The sky was still dark Monday morning when four girls climbed out of a school bus, book bags on their shoulders and babies on their hips.
Following a planning ordeal that began long before any of the little ones was born, Monday marked the opening of the Baby Steps Program in the Brooklyn Center School District. It was the first day of school for the tots and a new shot at graduation for some of their young mothers.
The program, run out of a former office space at the Brooklyn Center Academy alternative high school, offers teen moms and dads the opportunity to get high school diplomas. The district bolsters the teens' own determination to complete their schooling by offering consistent on-site licensed child care.
"We've got a lot of students, primarily girls, who have dropped out of school because of pregnancy and having a child," said Brooklyn Center School Superintendent Keith Lester. "How do we get them back to school and get them so they graduate in spite of whatever difficulties having a child may have introduced?"

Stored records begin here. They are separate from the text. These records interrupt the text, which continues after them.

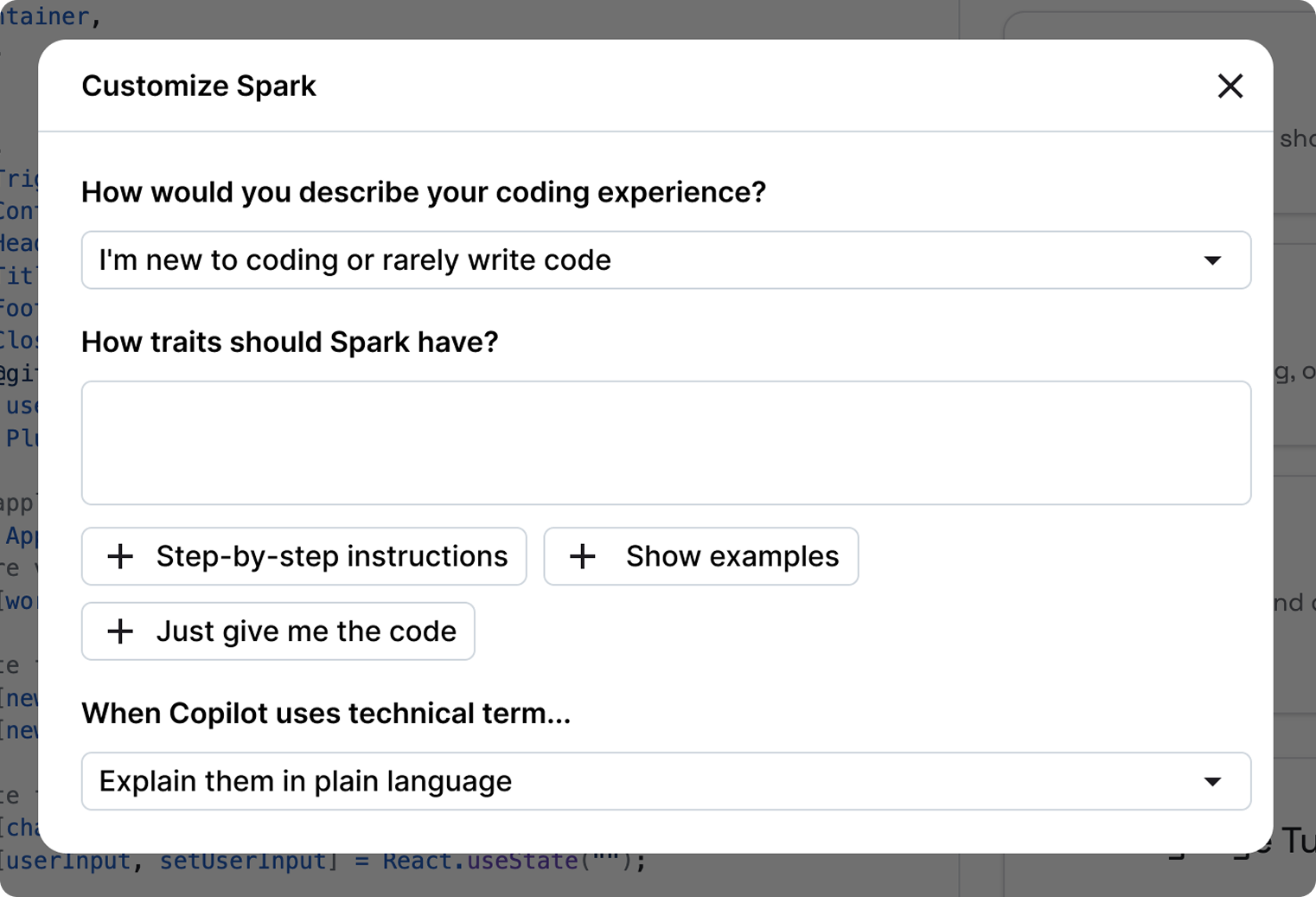Open the "I'm new to coding" combo box
1316x897 pixels.
pyautogui.click(x=666, y=259)
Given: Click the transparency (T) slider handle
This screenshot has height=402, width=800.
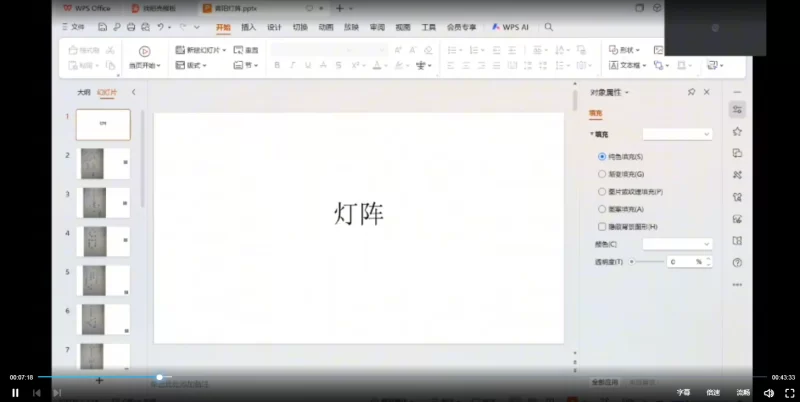Looking at the screenshot, I should pos(632,261).
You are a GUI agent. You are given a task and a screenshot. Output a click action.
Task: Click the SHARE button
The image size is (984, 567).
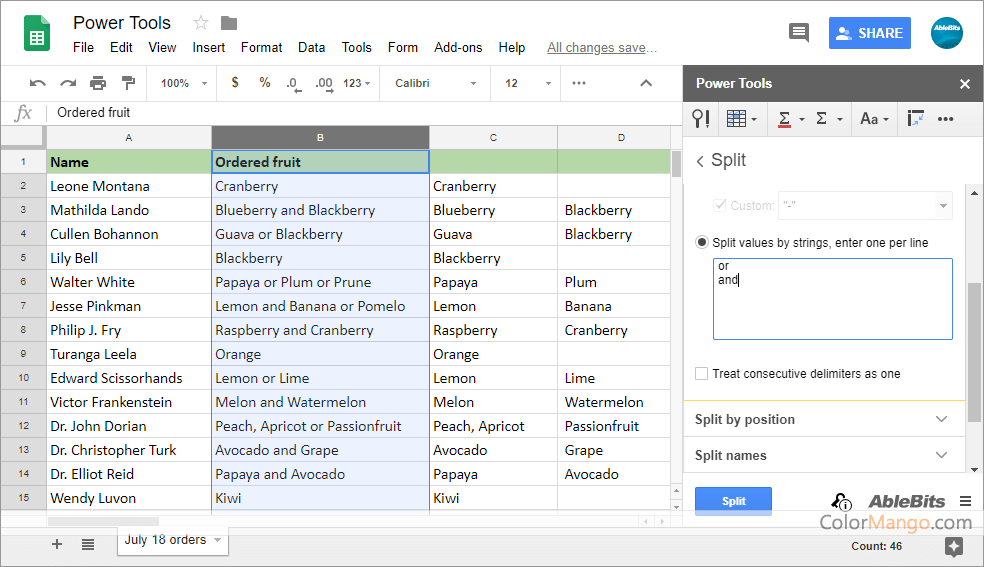869,33
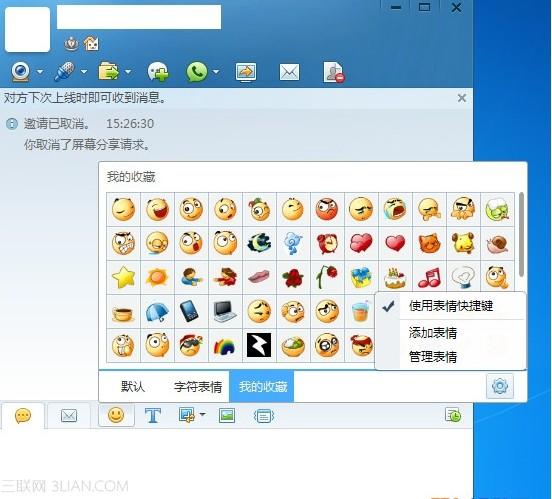
Task: Choose 管理表情 menu entry
Action: (x=433, y=356)
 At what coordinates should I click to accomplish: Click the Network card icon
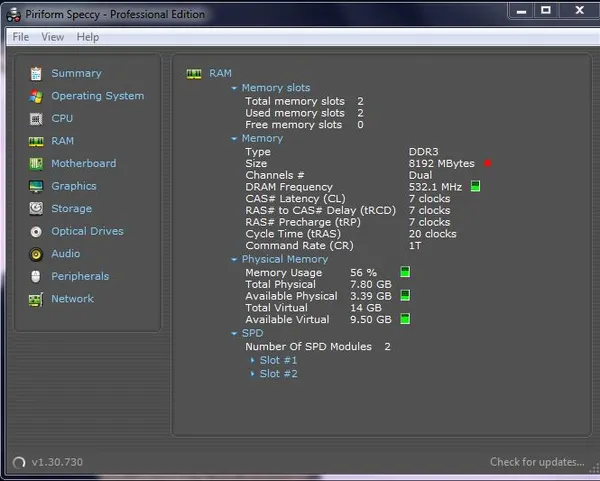[36, 300]
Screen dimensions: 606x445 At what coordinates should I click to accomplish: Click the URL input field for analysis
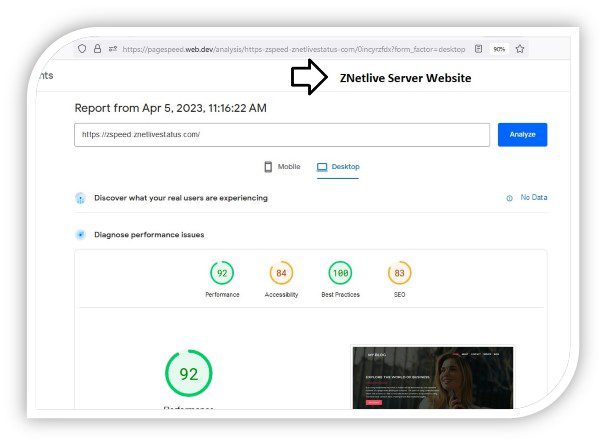(281, 135)
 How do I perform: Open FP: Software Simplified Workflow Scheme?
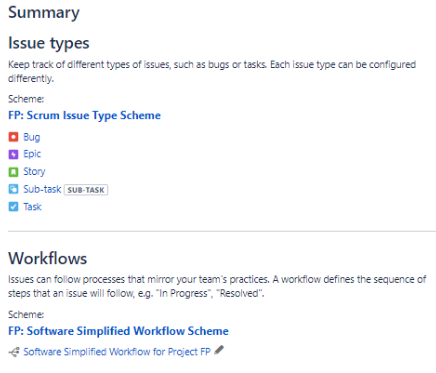coord(118,331)
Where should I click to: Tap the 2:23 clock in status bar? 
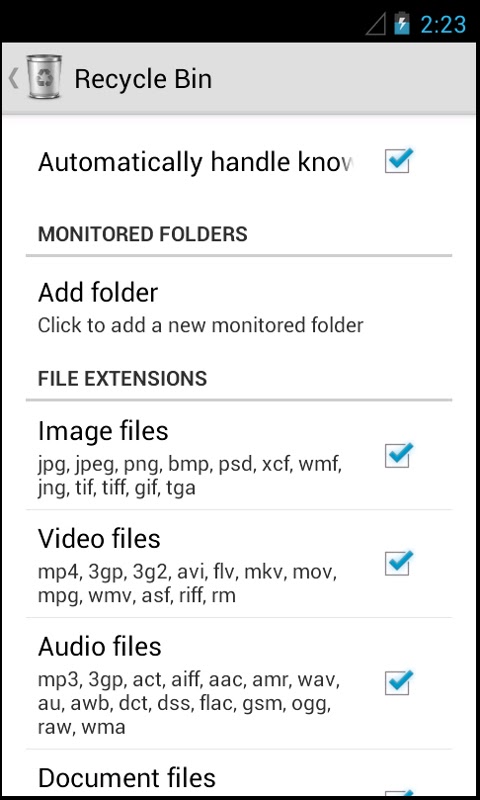(x=443, y=24)
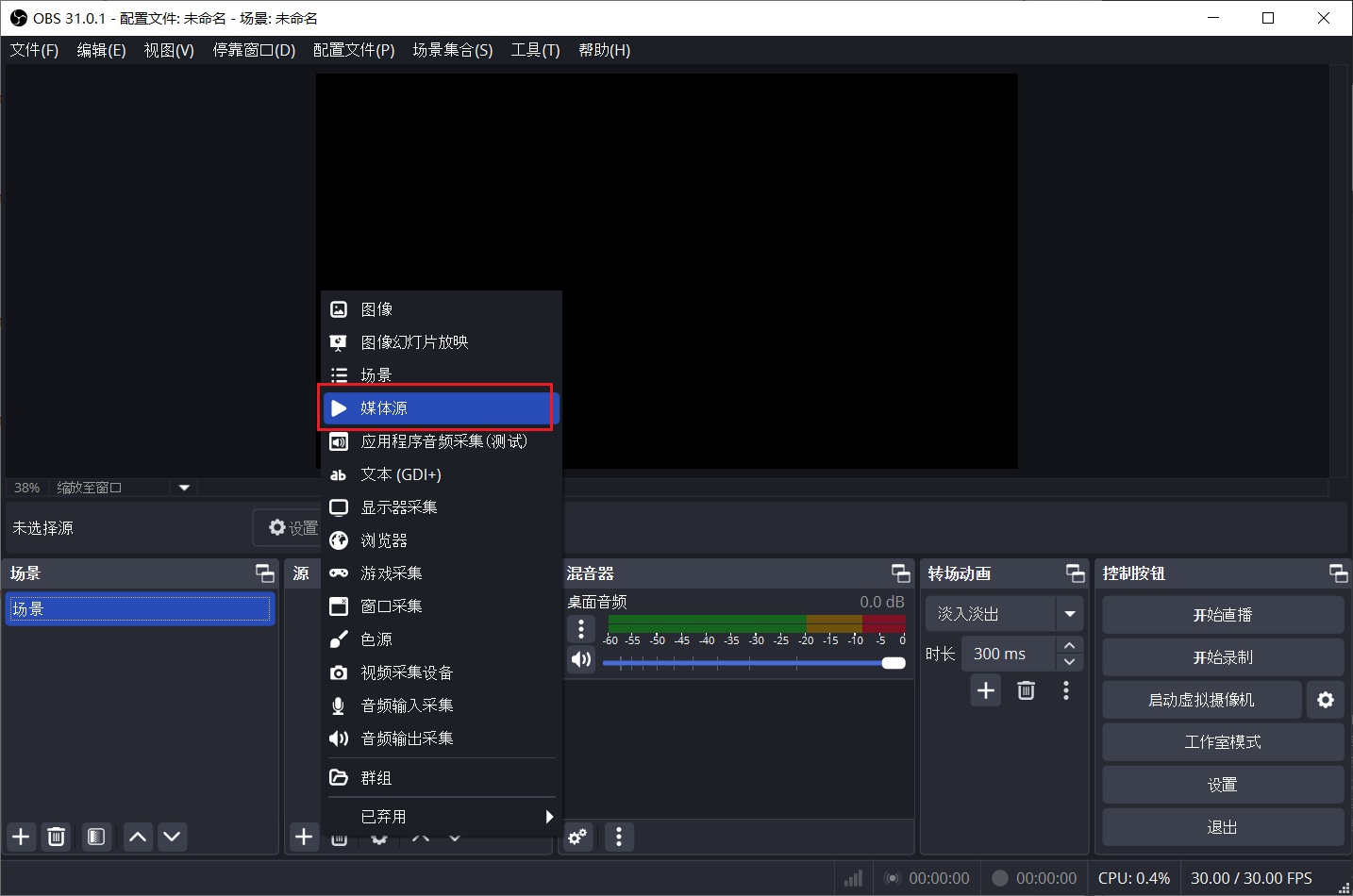
Task: Delete selected scene with trash icon
Action: coord(57,837)

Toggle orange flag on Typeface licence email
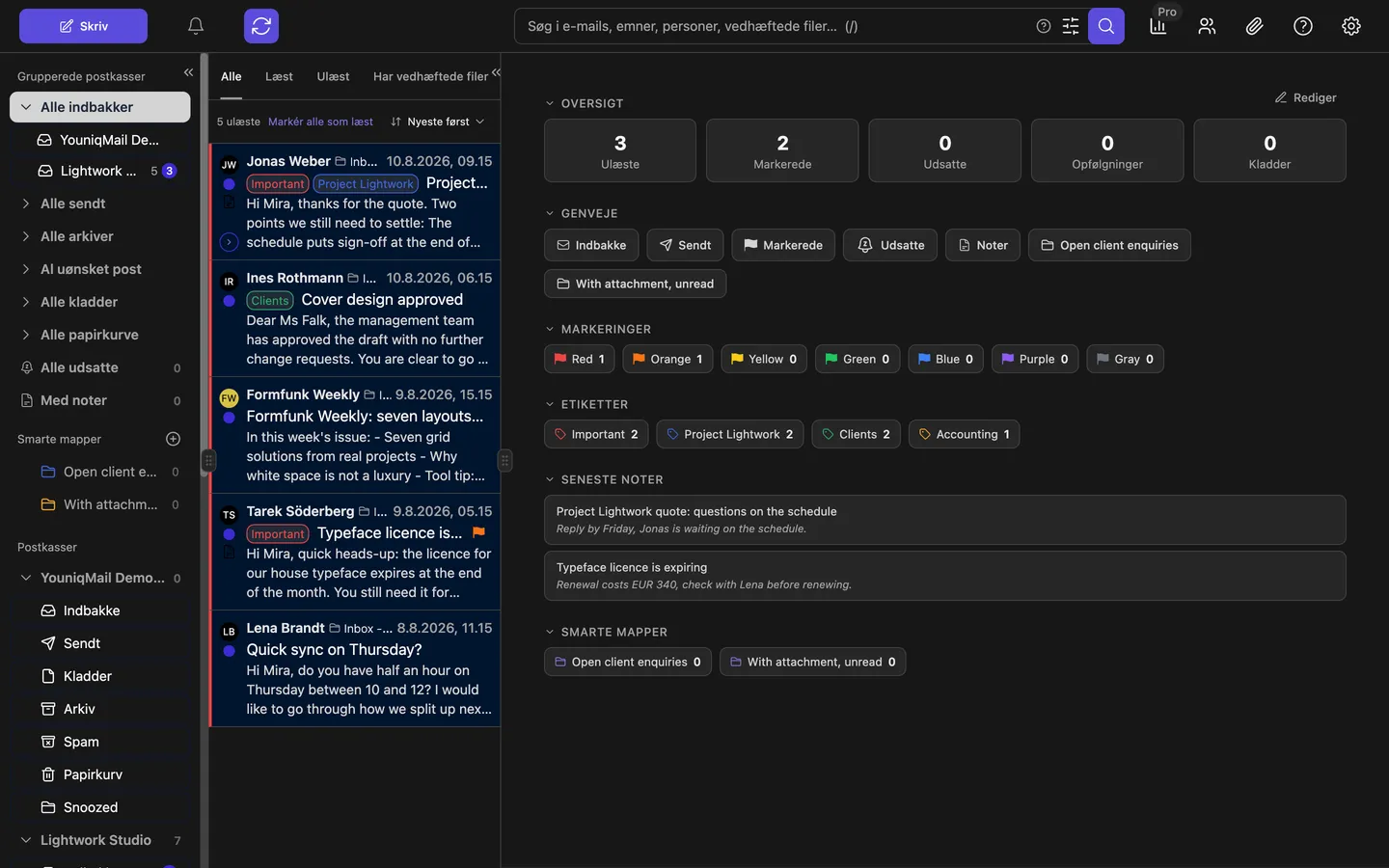point(478,532)
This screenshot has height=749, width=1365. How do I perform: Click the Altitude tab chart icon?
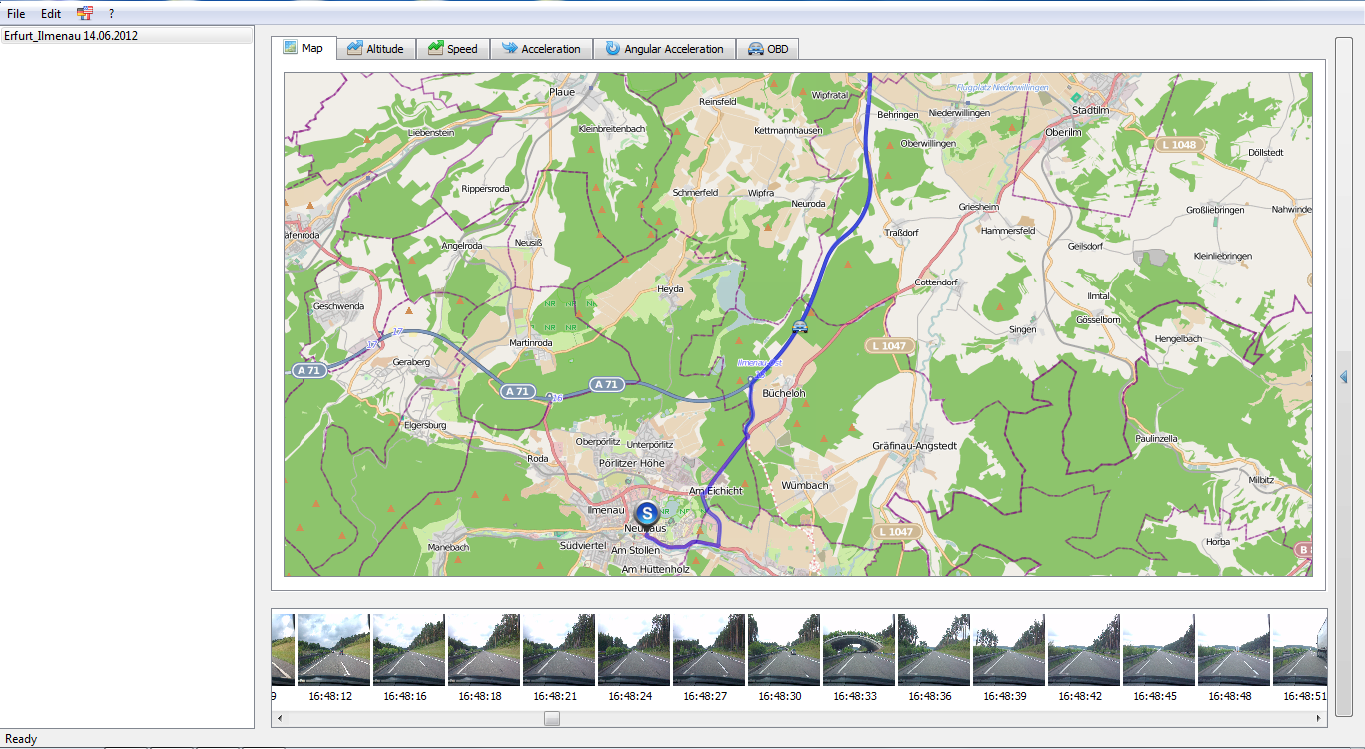354,48
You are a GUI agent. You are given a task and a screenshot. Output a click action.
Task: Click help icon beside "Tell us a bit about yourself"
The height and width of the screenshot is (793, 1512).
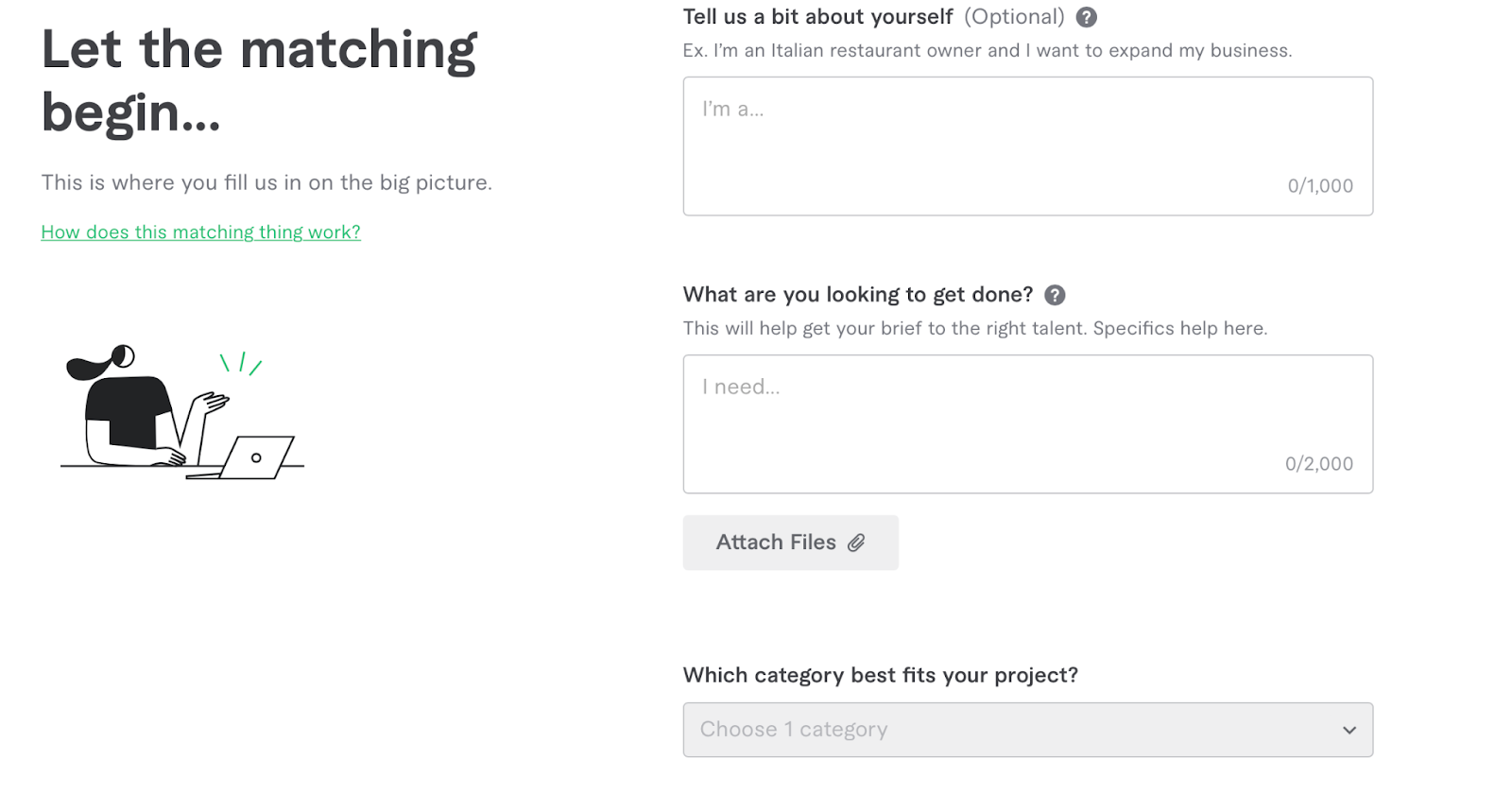point(1087,17)
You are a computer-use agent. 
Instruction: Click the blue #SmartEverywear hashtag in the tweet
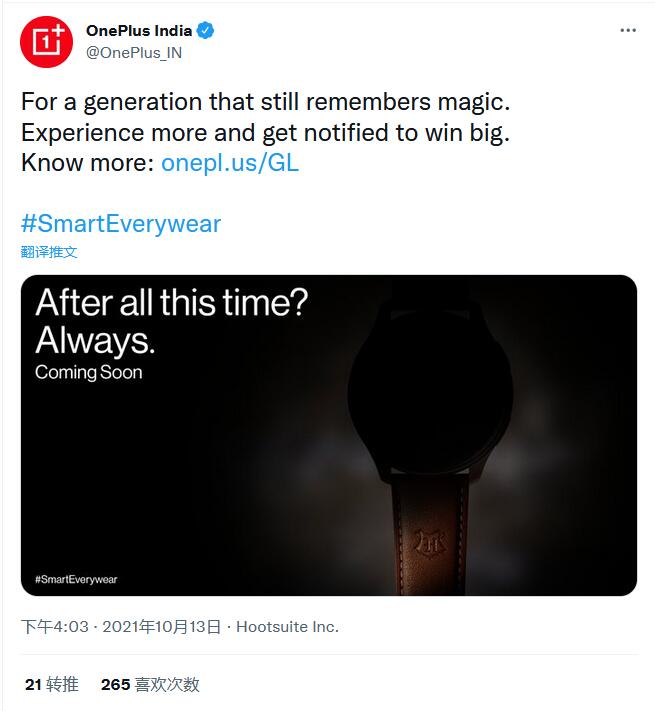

Other alternative schools in the Twin Cities offer on-site child care and parenting classes. But Baby Steps stands out because of the breadth of services it offers young families, including transportation, a kindergarten readiness curriculum, social worker services to help teen parents navigate the bureaucracy of county assistance programming and an on-site clinic to address the health, dental and mental health care needs of the children and their parents.
A cooperative of the district's partners, the Northwest Teen Parent Connection, is viewing the startup as a model that could be reproduced elsewhere, said Michelle Trelstad, the district's community education director.
Four girls and their babies make up the inaugural class so far, but that number is expected to grow. School officials said three applications are pending, five students start later this month, and two are currently pregnant. The newly renovated, 7,000-square-foot day-care center is licensed for as many as 40 children, Trelstad said.
Vangie Schill, the site's assistant director, is the one who really runs the place, Trelstad said. Schill was once a teen mom who went on to marry, graduate from college and start a successful career. She is uniquely qualified to help these students succeed, Trelstad said.